▶ [Text segment]

»»

Teenage immigrants fare worse than younger immigrants in Norway
Immigration during childhood represents an important turning point for future developmental trajectories, and the timing of this event (i.e., age at arrival) has an impact on later-life educational success and economic opportunities (Hermansen, 2017).
About 15 percent of the world’s migrants are under the age of 20. That is almost 37 million people according to recent estimates by the United Nations. How to assimilate these young newcomers into the economic mainstream is an issue of key importance for policymakers as well as the broader public in many host societies.
This group has been labeled the “1.5 generation,” to differentiate them from their parents (the first-generation immigrants who were born and raised abroad) and from the second generation – people born and raised entirely in a country new to their parents (Rumbaut, 2004). Members of the 1.5 generation may find it difficult to adapt, especially if they arrive as adolescents with weak language skills. Researchers have shown that young children learn new languages more easily than adolescents or adults and that these new language skills enable them to learn more subjects in school and with greater ease (Newport, 2002). Early adjustment problems may shape the young migrants’ transition to adulthood and limit their life chances, sometimes permanently.
Thus, age at arrival is likely to be important because “in relation to individual attitudes and behavior, the critical distinction appears not to be the place of birth but the place where one grows up and, in particular, spends his or her adolescence” (Piore, 1979:65–66). As such, a focus on age at arrival offers a bridging perspective to understand the processes that shape variation in socioeconomic assimilation and how these gradients emerge across immigrant generations.
Assessing the relationship between age at arrival and adult socioeconomic attainments
In my study, I used data from administrative registries on all children of immigrants, in birth cohorts 1963–1982, who were either born in Norway or who immigrated to Norway up to the age of 18. For the latter group, the age at arrival can be determined, and linked with data on later outcomes, as adults.
To assess the impact of age at arrival on adult life chances, I considered completed years of education, employment, adult earnings, occupational attainment, and social welfare assistance. In the empirical analysis, I started by estimating the role of age at arrival in cross-sectional ordinary least squares (OLS) models while adjusting for observed family background characteristics (i.e., country of origin and parental education) and child-specific characteristics (i.e., child gender, birth order, and birth cohort). Next, I identified a subsample of siblings with the same mother and then related differences between siblings’ age at arrival to differences in their adult outcomes. These sibling comparisons were estimated using sibling fixed-effects (FE) models while also controlling for the observed child-specific characteristics.

««

▶ [Written request 1]
List the adult outcomes that the study in the text on immigrants' age at arrival in Norway considered when assessing the impact of age at arrival.

▶ [Material shown]
»»

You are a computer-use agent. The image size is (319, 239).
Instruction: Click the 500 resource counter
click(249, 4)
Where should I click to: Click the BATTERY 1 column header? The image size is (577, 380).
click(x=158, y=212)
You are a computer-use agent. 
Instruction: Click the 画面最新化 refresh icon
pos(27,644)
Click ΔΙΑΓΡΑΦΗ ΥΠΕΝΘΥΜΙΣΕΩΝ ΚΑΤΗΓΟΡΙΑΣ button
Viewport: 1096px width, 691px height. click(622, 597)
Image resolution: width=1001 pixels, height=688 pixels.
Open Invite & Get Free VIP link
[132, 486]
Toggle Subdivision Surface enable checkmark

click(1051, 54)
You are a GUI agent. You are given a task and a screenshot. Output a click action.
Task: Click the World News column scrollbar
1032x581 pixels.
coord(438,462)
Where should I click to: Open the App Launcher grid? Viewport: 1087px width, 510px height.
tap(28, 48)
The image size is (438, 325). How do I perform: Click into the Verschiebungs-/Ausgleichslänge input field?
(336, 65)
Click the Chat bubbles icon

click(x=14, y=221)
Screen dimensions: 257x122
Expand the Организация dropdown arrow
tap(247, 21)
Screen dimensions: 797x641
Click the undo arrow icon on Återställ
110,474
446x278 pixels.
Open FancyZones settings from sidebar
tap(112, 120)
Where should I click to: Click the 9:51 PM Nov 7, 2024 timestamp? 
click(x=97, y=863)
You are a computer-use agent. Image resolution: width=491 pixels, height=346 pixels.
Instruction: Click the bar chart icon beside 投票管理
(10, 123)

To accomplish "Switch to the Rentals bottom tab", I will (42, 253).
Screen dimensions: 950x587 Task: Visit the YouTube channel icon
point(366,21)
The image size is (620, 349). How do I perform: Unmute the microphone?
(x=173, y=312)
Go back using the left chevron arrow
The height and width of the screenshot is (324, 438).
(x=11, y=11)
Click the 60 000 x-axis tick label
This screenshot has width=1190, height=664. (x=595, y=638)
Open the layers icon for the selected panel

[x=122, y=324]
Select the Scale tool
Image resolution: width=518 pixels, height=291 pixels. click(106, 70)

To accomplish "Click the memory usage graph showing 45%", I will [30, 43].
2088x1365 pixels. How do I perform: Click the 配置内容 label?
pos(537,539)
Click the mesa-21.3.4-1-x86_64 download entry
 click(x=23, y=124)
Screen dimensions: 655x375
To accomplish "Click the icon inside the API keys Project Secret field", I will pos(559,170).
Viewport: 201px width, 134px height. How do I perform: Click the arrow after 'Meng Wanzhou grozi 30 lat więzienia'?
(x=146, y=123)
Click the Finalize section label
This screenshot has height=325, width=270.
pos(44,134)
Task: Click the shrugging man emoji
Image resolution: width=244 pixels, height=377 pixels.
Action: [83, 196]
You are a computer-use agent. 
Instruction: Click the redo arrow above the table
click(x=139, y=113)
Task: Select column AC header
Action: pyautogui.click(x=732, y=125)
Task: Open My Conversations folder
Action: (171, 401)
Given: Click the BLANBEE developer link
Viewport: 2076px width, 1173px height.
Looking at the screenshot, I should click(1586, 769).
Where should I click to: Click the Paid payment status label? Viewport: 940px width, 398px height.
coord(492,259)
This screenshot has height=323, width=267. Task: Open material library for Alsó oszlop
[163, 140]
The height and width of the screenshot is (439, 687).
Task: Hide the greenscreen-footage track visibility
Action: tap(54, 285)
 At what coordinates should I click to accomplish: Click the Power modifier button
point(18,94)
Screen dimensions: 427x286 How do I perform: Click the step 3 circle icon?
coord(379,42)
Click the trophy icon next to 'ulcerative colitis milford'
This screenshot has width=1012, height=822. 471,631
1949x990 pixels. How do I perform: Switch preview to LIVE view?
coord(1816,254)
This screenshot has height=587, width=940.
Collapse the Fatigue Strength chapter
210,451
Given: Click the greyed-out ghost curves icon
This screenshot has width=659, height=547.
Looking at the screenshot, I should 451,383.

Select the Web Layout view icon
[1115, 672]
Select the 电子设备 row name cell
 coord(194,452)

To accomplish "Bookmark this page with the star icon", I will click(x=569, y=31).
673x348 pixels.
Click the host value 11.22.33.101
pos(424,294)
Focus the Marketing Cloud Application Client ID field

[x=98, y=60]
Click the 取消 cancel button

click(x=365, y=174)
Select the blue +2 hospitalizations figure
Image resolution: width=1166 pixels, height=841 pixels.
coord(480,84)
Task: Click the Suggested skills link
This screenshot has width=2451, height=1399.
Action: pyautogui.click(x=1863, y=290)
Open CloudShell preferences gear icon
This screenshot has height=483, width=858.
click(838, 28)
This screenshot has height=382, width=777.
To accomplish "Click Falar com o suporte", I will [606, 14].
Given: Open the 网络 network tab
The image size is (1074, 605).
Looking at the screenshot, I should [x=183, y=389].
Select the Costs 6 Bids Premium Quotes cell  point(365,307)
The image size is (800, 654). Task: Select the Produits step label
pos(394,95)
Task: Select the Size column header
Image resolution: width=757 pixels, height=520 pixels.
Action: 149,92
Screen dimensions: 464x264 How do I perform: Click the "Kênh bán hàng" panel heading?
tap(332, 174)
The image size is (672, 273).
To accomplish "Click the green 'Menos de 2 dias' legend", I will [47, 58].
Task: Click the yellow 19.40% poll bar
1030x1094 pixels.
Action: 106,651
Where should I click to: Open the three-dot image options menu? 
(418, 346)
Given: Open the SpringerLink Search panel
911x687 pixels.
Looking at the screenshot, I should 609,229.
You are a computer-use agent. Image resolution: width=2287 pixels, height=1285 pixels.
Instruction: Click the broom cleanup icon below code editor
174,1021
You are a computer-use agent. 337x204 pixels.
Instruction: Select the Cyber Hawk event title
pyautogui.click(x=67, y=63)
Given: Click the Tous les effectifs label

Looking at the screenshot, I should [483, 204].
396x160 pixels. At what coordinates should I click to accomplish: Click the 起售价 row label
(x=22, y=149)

««

▶ [Written request 2]
Return, without any change, the rows from the line containing "Where should I click to: Open the three-dot" through the end of the rows, including both of these lines.

▶ [Correct answer 1]
- Completed years of education
- Employment
- Adult earnings
- Occupational attainment
- Social welfare assistance

▶ [Correct answer 2]
Where should I click to: Open the three-dot image options menu? 
(418, 346)
Given: Open the SpringerLink Search panel
911x687 pixels.
Looking at the screenshot, I should 609,229.
You are a computer-use agent. Image resolution: width=2287 pixels, height=1285 pixels.
Instruction: Click the broom cleanup icon below code editor
174,1021
You are a computer-use agent. 337x204 pixels.
Instruction: Select the Cyber Hawk event title
pyautogui.click(x=67, y=63)
Given: Click the Tous les effectifs label

Looking at the screenshot, I should [483, 204].
396x160 pixels. At what coordinates should I click to accomplish: Click the 起售价 row label
(x=22, y=149)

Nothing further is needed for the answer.